When I thought about this and actually made it, I honestly asked myself, "Does what I did make sense? Would I have been able to make the same thing if I had stripped the epidermis cleanly? I thought. In reality, though, it's not practical to remove the epidermis cleanly at the peeling stage, because it's too much work.
Nevertheless, I was shocked or almost shocked to think, "Does what I did have any meaning? It was more like a shock to me.
What I'm trying to say is that in a society full of things and information, it's not easy to determine what you really need. How many things are there in the world, including things that I have created, that can really enrich people's hearts?

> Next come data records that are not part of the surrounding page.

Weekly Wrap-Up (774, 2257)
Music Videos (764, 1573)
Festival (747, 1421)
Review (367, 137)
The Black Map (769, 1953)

It has been about seven years since I started my own business, and I still feel the same sense of gratitude as I did when I made my first sale, that people care about and buy our washi accessories in a world filled with so many things.
I really feel that it is a miracle that people buy the products that I have created. Because when I buy something other than consumable goods, I am serious about it. If your heart is not excited, you won't be able to turn on the switch to want.
So, the story of the necklace was a good opportunity for me to stop, look back (self-discipline), and move forward again in order to look at the world and myself in a new light.
Now, I can say with confidence that my actions are meaningful. The reason is that it has given me a good opportunity and there are people who sympathize with me and buy my products. I believe that is the answer.
I would like to see a society that is not only rich in material things, but also rich in spirit.
Let's talk a little about the design aspect.
It would have been easy to connect the washi balls to the bar with metal fittings, but I didn't want the extra fittings to show, so I hollowed out the wooden core of the kozo by hand and threaded the wire through. This is a very simple and intricate way to eliminate waste in the design. The metal fittings are also made of titanium, so it is recommended for people with metal allergies.